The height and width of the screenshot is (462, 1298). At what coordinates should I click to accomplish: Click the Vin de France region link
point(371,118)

----------

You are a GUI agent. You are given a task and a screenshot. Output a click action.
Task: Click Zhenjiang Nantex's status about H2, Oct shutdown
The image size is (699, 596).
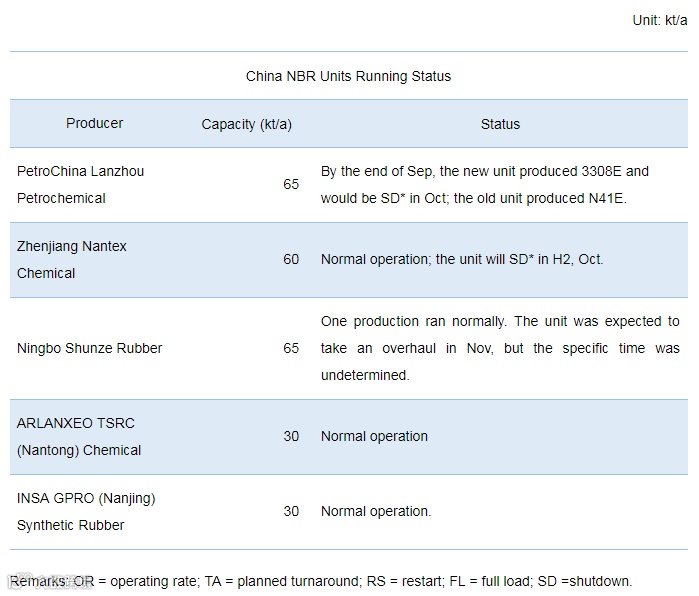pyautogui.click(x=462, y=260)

----------

TO BE DONE |
Convert the part that opens with the line containing "The height and" and closes with the line containing "point(371,118)" into a Markdown table with the columns Row and Line, leaving out blank lines.

FINISHED ANSWER |
| Row | Line |
|---|---|
| 1 | The height and width of the screenshot is (462, 1298). At what coordinates should I click to accomplish: Click the Vin de France region link |
| 2 | point(371,118) |